The fourth of July has always been a day filled with Heroux family and a lot of food, drink and more catching up with each other than any other time. The laughing is unending and the smiles fill the day. This year we didn't make the party. It was hard. Hard to be here and thinking of all of them. I texted a niece I was pretty sure would have her phone on and she sent some really awesome pics. We both smiled just seeing them. It was a huge help to be electronically included. Love her for doing that. 
Just a small section of the gathering


We find our move to be such a mixed bag. Nothing has been as big a shock though as finding all of our neighborhood to be loners. They are friendly and polite and smile and wave while adding a cheery "Hi," but that is it. There is no interaction. No socializing. No standing outside in the yards and talking. They just don't. Not with each other and certainly not with us. It's crazy!

When I'm walking I often see people outside. So being the person I am and wanting to make friends out of my neighbors, I stop walking and try to strike up conversations. They are always very nice and some have even talked a few minutes, but it ends there. I have to actually ask their names. They have never introduced themselves to me even though I walk by their home every day. They know where I live, they know we are new here, they know my name because I introduce myself immediately. The response is almost always, "Nice to meet you." Not, mind you, giving me their name. I think two people have actually returned their first name in the exchange and I have done this many times. We are wondering if we might do better in a retirement sub. There are many around us in this same area, which we love, and seriously have discussed putting the house back on the market and moving to where we might actually be able to have friends. It appears that doesn't happen in this sub.

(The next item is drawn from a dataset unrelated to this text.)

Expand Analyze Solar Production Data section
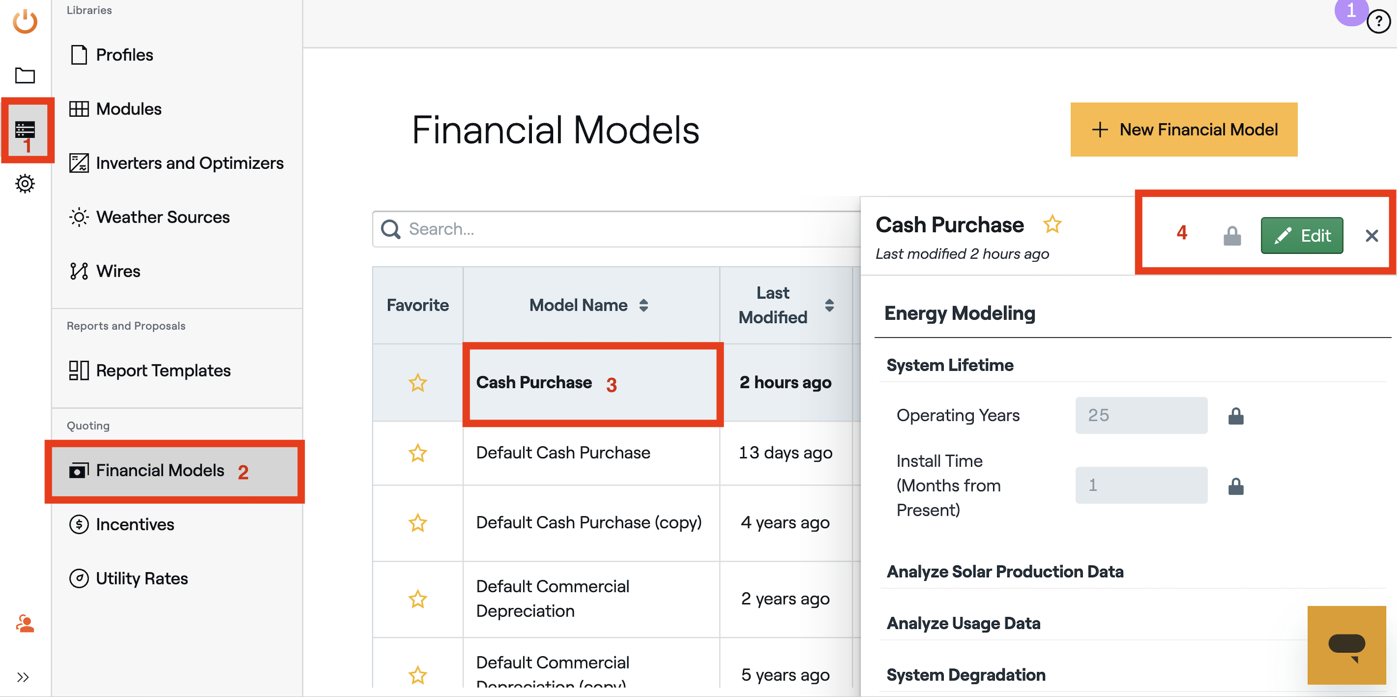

Then again, we are going to have new neighbors to our north soon enough. The lots are being prepped for clearance and maybe one or two of those five lots might be people like us with no ties here who would enjoy dinner company or an invitation to go somewhere now and then. We might wait and see how this develops. Moving really doesn't sound fun, to be honest. But it's not out of the question.

We are also planning more trips north next year. At the very least, one longer trip of a few weeks, maybe two, at least and they will be mid-summer when the kids are not in school.  

We both feel like we have just fallen into a rut of a sort, doing basically the same things every day and forgetting sometimes that we live in paradise now and we do have the freedom to drive around and see things. Hang out on the beach as often as we like and yes, we do these things, but we agree we need to do more of it. Pity parties only really happen when we stagnate. 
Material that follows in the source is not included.